*** Entries supplied ***

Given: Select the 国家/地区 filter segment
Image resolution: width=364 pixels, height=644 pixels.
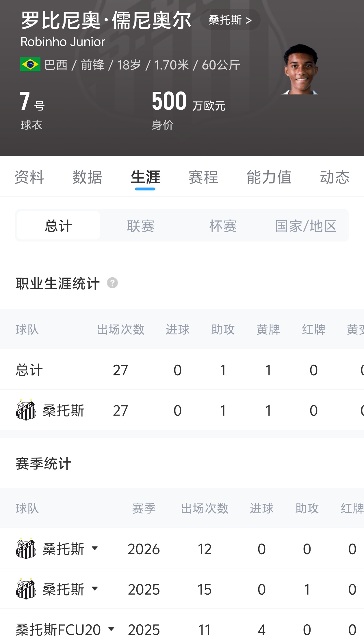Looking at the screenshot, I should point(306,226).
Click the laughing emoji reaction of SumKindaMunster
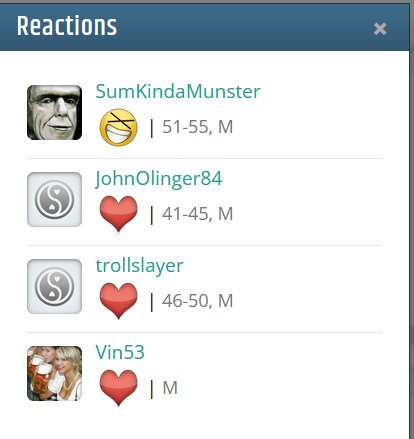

*** End of Entries supplied ***
*** Entries supplied ***

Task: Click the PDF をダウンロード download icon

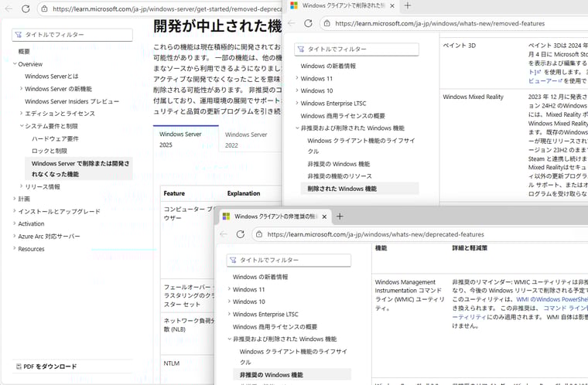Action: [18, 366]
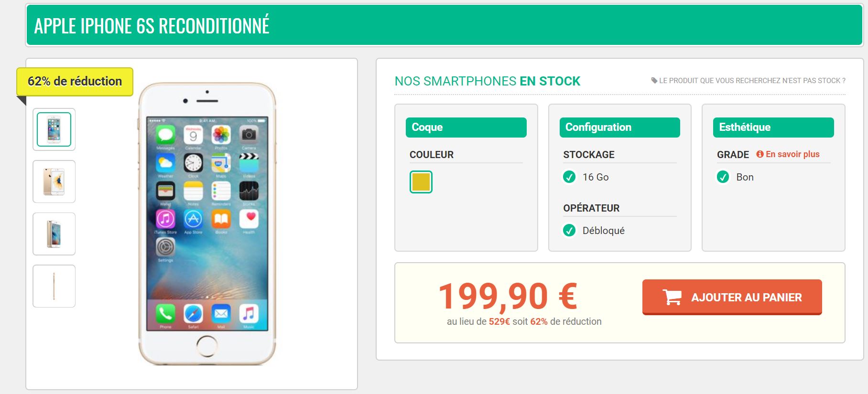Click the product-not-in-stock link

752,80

*** End of Entries supplied ***

The task: In the listing above, find the line containing "Given: Select the 国家/地区 filter segment" and the line containing "Click the laughing". Print those two lines and every line between them exactly, with no pictures.

Exercise solution:
Given: Select the 国家/地区 filter segment
Image resolution: width=364 pixels, height=644 pixels.
Looking at the screenshot, I should point(306,226).
Click the laughing emoji reaction of SumKindaMunster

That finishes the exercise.